Comunicato stampa su una puntata speciale del XVIII festival-laboratorio palascianiano. Si coglie qui l’occasione, inoltre, di fare il punto sullo stato presente della cultura capuana. Grazie se lo potrete divulgare.
Il weekend capuano si arricchisce di un incontro più importante del solito – benché fuori programma – dell'Accademia Palasciania, come sempre a partecipazione libera e gratuita, nell'àmbito del XVIII festival-laboratorio palascianiano di scienza, filosofia, poesia, gioco e umana armonia «Ama, conosci, parla. Un percorso "caleidoscosmico" con Marco Palasciano tra racconti meravigliosi, educazione filosofica e giochi teatrali».

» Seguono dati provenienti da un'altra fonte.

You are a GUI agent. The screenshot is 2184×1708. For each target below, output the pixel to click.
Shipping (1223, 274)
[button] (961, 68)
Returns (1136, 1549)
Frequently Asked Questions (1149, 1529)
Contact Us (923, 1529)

Non sarà qui anticipato il titolo di questa puntata speciale. Diverse persone, diversa valenza: una stessa parola può trasmettere timore e disgusto, dolcezza e compassione, o anche il brivido del trascendente.

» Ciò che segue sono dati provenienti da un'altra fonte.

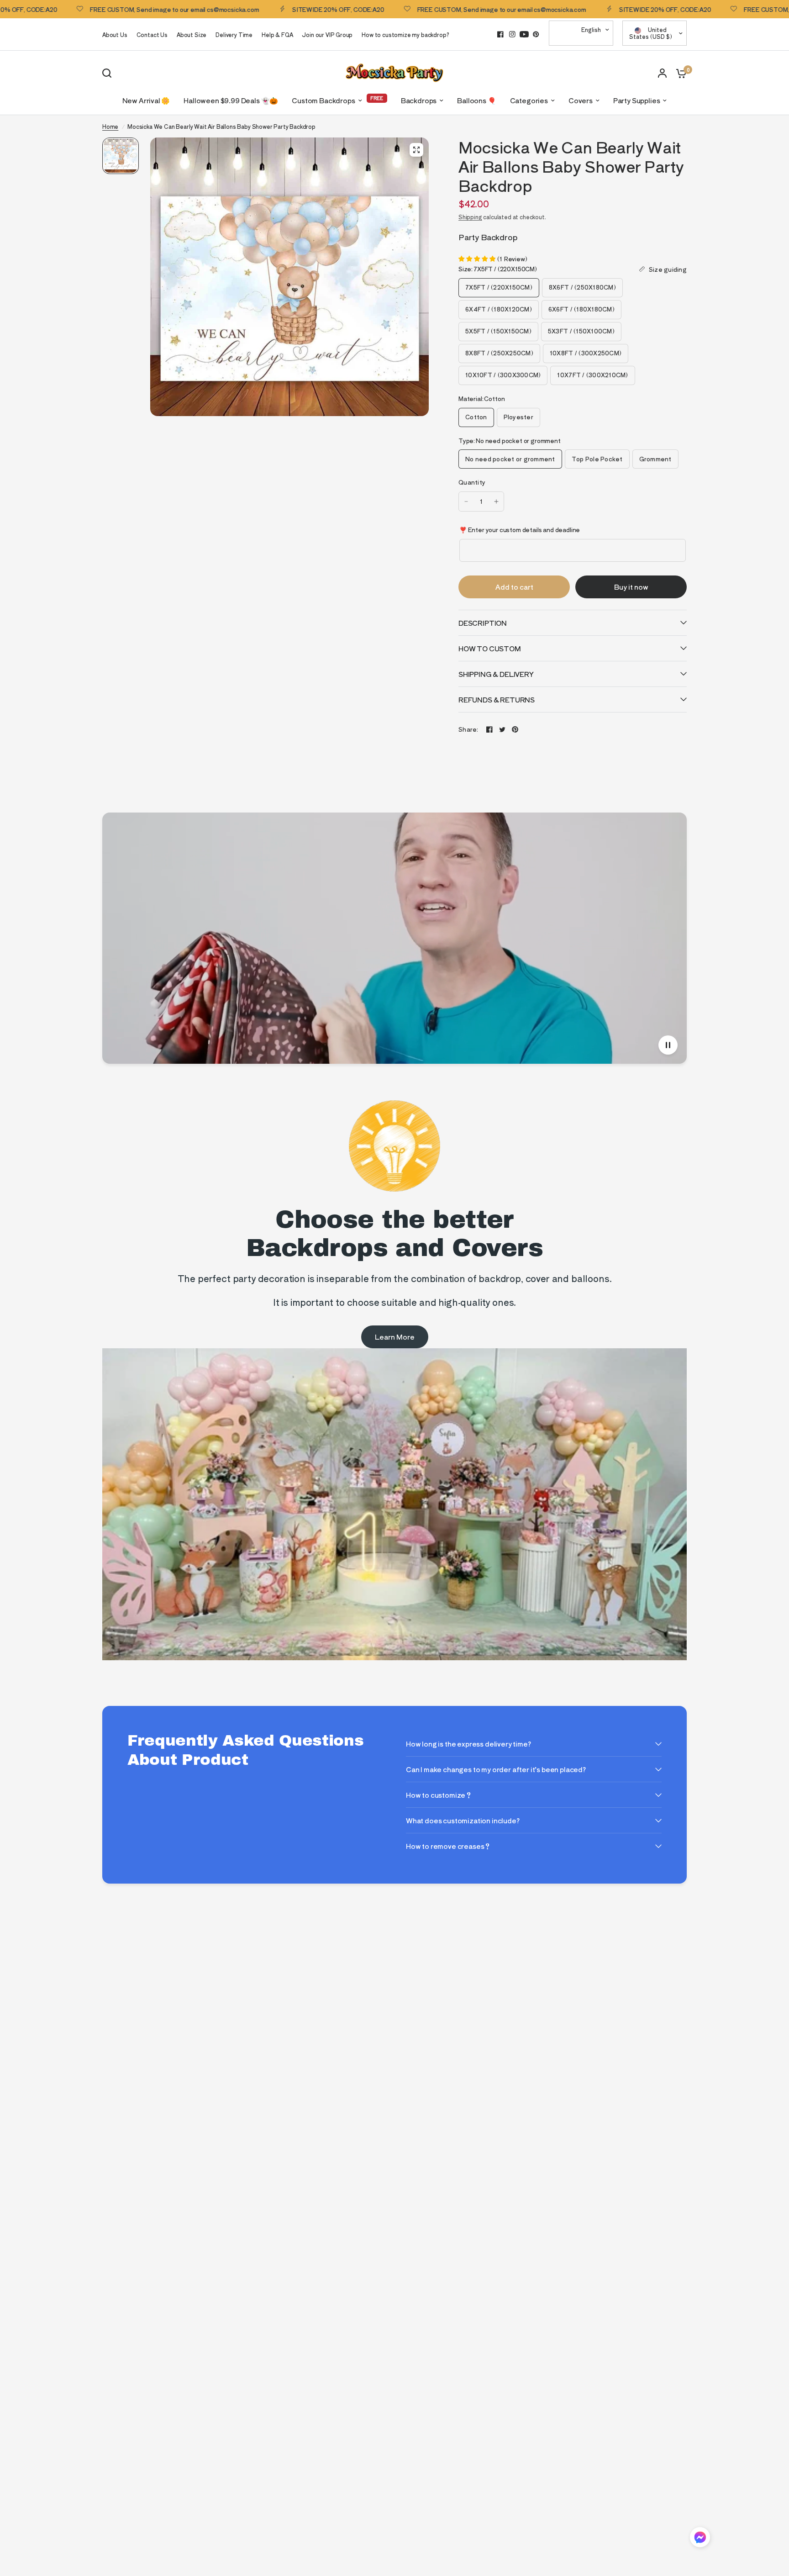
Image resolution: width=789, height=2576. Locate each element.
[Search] (109, 73)
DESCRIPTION (482, 623)
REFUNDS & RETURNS (496, 699)
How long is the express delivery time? (468, 1743)
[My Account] (662, 72)
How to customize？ (439, 1795)
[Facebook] (500, 34)
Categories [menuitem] (529, 100)
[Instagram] (512, 34)
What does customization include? (463, 1820)
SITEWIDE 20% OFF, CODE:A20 (277, 9)
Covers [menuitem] (580, 100)
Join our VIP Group (327, 34)
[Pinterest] (536, 34)
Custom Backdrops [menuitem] (323, 100)
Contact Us (152, 34)
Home (110, 126)
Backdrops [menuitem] (419, 100)
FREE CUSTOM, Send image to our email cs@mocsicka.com (114, 9)
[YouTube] (524, 34)
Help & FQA (277, 34)
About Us (114, 34)
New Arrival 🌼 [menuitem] (146, 100)
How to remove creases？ (448, 1846)
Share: (468, 729)
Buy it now (631, 586)
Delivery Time (234, 34)
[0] (679, 72)
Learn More (395, 1336)
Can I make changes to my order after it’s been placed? (496, 1769)
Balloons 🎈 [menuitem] (476, 100)
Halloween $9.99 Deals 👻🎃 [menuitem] (231, 100)
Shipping (470, 217)
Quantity (471, 482)
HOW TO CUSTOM (489, 648)
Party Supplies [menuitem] (636, 100)
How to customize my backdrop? (405, 34)
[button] (700, 2538)
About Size (191, 34)
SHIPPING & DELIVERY (496, 674)
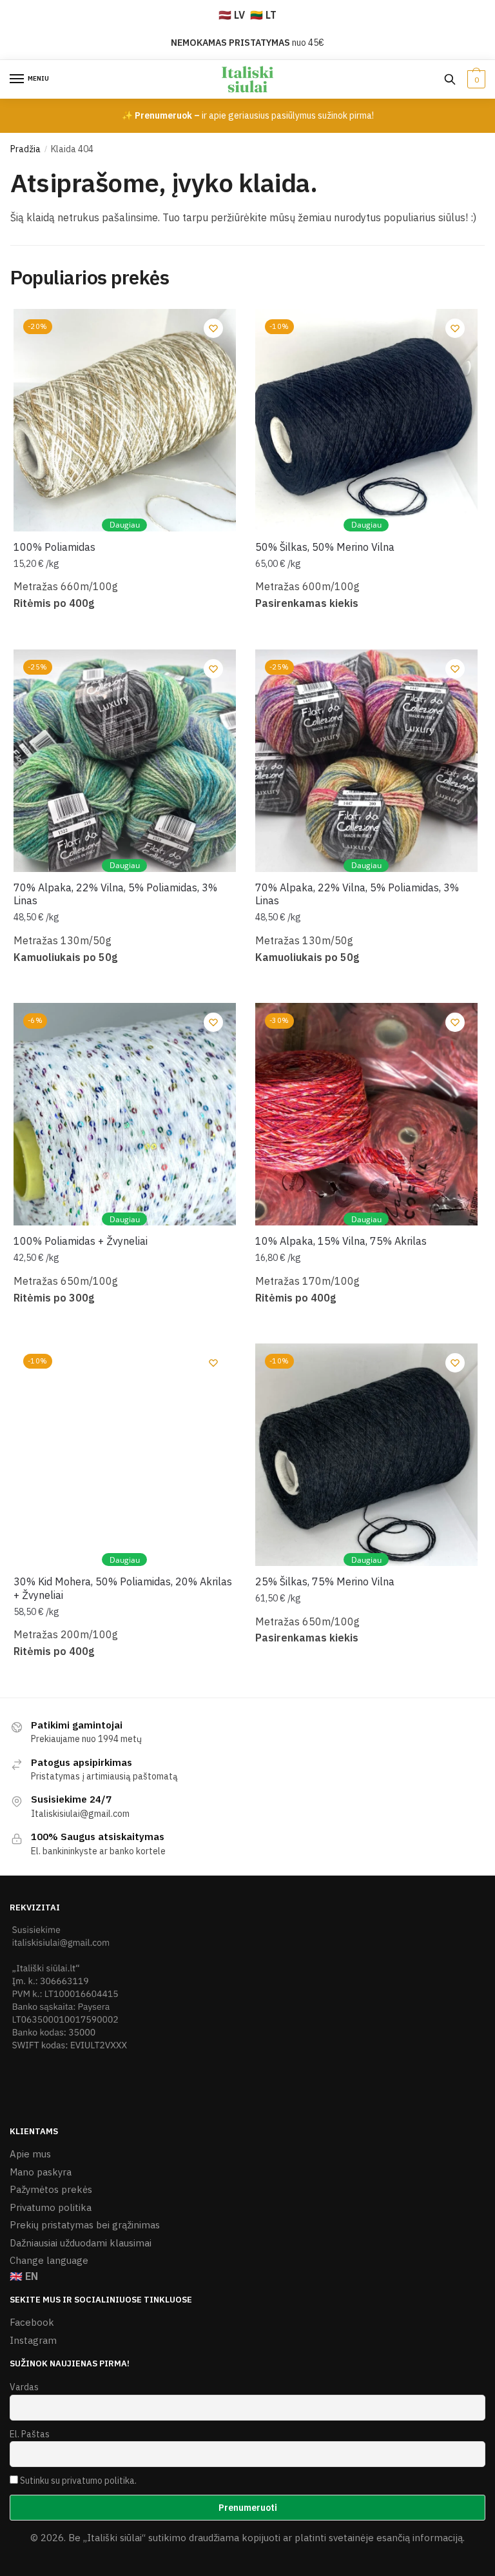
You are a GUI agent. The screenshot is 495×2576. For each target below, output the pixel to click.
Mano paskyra (41, 2172)
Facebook (32, 2322)
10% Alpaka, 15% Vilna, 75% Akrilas (341, 1240)
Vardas (24, 2387)
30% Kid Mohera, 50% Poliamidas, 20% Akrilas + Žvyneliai (123, 1588)
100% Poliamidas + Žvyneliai (81, 1240)
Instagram (33, 2340)
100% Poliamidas (54, 546)
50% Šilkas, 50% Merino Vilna (324, 546)
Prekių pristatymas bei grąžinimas (85, 2225)
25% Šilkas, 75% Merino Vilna (324, 1581)
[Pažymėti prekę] (213, 328)
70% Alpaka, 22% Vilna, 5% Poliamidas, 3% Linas (115, 894)
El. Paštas (30, 2434)
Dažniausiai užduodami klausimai (80, 2243)
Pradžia (25, 149)
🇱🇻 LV (231, 14)
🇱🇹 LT (263, 14)
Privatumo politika (51, 2207)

L'appuntamento è per le ore 18:45 di domenica 20 settembre presso il Monumento al Placito, davanti alla chiesa di San Salvatore a Corte (via Principi Longobardi 19, Capua).
La prima parte sarà in forma itinerante, per caricarsi di energia labirintica, giungendo fino a largo Porta Napoli – teatro quel giorno, grazie alla Pro Loco ed altri, di una ricostruzione della Capua dell'epoca del Sacco (1501) – e ritorno. La seconda parte del filo d'Arianna si dipanerà nella chiesa longobarda, antica il doppio, tra il completamento della lezione-spettacolo e una sessione di laboratorio teatrale.
In altre puntate si è trattato – stavolta ci si limiterà a mostrarlo – di Capua come dell'unica candidata possibile, in Terra di Lavoro, al titolo di Città della Filosofia. Se questo non appare immediatamente evidente agli stessi abitanti (figurarsi all'esterno), essa non è, del resto, riconosciuta neanche come città a vocazione propriamente turistica, benché i turisti meno disaccorti la tengano per tappa obbligata fra la Reggia di Caserta e Napoli. Ex crocevia di epici transiti, Capua è più storia che cronaca, fra Placito, Sacco e qualcos'altro ancora di ostensibile sullo sfondo di eventi culturali che, per non restare di nicchia, sanno anche adeguarsi a un target nell'àmbito del midcult. A un più ristretto pubblico si volge – non avendo né i mezzi per attrarre maggior mole di persone, né l'urgenza di farlo – quella componente capuana che, sentendo d'avere ricevuto eccessivi doni dal mondo, ritiene di doverlo ripagare dedicando come minimo la vita intera a cercare di decifrare gli enigmi della vita stessa, e a celebrarli tramite le arti. Potremmo incontrare un filosofo e/o poeta per la via e non vedere granché in lui, mentre egli vede l'Assoluto in noi, come un mistico sufi al quale basti guardare un altrui volto per trovare illuminazione; che sia quello d'un uomo, o d'un passero, o d'altro animaletto.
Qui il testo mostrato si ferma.